Oneworld alliance partners American Airlines, British Airways and Iberia face fresh European Union antitrust hurdles as they look to extend their pact to include coordinated schedules and prices.
The airlines had planned to deepen the pact to take advantage of the US/EU "Open Skies" agreement, with the focus on routes between the United States, Mexico, Canada, the EU, Norway and Switzerland, but European Union regulators said the latest plan may violate antitrust rules on restrictive business practices.
Alliances are seen as a lucrative alternative to mergers and large-scale investments.

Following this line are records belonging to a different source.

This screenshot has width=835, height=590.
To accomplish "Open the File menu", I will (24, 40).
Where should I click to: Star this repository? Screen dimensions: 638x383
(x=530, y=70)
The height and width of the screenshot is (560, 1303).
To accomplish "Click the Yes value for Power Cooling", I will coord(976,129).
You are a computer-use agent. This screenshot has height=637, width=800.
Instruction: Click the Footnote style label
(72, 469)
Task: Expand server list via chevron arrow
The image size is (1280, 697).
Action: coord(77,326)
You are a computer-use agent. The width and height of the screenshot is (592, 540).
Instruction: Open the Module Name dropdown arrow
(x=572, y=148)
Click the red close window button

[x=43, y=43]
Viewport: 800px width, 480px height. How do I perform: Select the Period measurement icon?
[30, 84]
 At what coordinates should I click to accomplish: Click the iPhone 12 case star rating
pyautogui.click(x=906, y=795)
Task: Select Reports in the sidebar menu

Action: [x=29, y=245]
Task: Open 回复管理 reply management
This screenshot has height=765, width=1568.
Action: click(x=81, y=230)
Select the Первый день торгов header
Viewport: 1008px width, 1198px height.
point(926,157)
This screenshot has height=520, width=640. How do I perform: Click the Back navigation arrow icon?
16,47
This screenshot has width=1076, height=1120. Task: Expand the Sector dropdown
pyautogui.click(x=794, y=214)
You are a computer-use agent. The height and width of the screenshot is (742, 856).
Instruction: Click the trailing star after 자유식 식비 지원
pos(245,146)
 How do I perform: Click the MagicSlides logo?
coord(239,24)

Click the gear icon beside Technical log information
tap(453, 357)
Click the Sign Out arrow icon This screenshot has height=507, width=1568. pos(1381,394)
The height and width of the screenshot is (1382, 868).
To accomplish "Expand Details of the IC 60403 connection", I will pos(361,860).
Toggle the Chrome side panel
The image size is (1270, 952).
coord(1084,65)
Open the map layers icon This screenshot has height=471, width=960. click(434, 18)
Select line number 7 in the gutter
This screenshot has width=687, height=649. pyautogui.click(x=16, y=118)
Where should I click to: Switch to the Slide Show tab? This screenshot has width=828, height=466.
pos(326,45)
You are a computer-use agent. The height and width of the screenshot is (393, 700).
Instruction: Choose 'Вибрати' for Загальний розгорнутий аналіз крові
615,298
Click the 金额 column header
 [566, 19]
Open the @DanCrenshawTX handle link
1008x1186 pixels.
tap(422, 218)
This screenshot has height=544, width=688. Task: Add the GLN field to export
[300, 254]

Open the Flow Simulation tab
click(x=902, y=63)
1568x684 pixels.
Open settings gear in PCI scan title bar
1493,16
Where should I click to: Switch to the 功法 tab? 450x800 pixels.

The three carriers have applied for US government antitrust immunity for their trans-Atlantic pact.
The European Commission, which in April launched a probe into both the three Oneworld members and the Star Alliance, said it had sent a charge sheet to the three Oneworld members.
"The Commission's statement of objections concerns agreements... regarding the coordination of the parties' commercial, operational and marketing activities in relation to passenger traffic on transatlantic routes," the EU executive said in a statement.
Price-fixing is illegal under EU antitrust rules.
The Commission may be concerned that the alliance could monopolize certain routes and lead to fewer flights for some destinations, said antitrust lawyer Martin Bechtold at Allen & Overy.
"What happens in these alliances is that the parties agree to jointly serve destinations, so for example offering one flight instead of three. Their argument would be that this is not restrictive and this creates efficiencies," he said.
"It appears that the Commission has so far not been convinced that the efficiencies are great," Bechtold said. He said allowing rivals to offer a similar service or join their bonus programs and giving up airport slots may address competition concerns.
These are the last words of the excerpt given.